=== Begin Enclosure ===

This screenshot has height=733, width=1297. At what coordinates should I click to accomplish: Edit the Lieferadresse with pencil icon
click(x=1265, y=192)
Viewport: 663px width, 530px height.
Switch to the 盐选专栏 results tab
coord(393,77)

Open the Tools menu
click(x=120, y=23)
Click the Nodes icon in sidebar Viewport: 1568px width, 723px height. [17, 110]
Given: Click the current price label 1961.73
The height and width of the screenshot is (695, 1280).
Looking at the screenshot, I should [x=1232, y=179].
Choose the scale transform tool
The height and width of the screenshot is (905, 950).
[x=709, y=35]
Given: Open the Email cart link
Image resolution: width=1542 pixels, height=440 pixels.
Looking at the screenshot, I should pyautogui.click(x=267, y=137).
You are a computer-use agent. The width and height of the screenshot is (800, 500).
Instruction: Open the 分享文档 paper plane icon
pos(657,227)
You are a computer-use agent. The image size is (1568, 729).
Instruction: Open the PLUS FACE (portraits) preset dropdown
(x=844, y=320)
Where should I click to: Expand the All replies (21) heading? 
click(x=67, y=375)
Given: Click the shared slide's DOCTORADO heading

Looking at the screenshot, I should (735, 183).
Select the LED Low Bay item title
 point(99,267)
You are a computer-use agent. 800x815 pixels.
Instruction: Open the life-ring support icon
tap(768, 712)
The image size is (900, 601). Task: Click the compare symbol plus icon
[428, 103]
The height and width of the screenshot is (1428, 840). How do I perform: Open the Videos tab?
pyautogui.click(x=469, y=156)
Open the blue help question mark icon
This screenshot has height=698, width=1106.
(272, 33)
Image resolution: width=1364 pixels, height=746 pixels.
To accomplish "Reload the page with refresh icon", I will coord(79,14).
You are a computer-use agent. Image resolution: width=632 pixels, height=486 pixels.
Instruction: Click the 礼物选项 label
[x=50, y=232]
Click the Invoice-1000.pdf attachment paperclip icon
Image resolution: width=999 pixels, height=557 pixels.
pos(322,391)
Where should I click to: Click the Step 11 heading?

=== End Enclosure ===

» **About this task**
Copy out every line in the entries above that holds "agent".

» **Response**
You are a computer-use agent. The width and height of the screenshot is (800, 500).
You are a computer-use agent. The image size is (1568, 729).
You are a computer-use agent. 800x815 pixels.
You are a computer-use agent. Image resolution: width=632 pixels, height=486 pixels.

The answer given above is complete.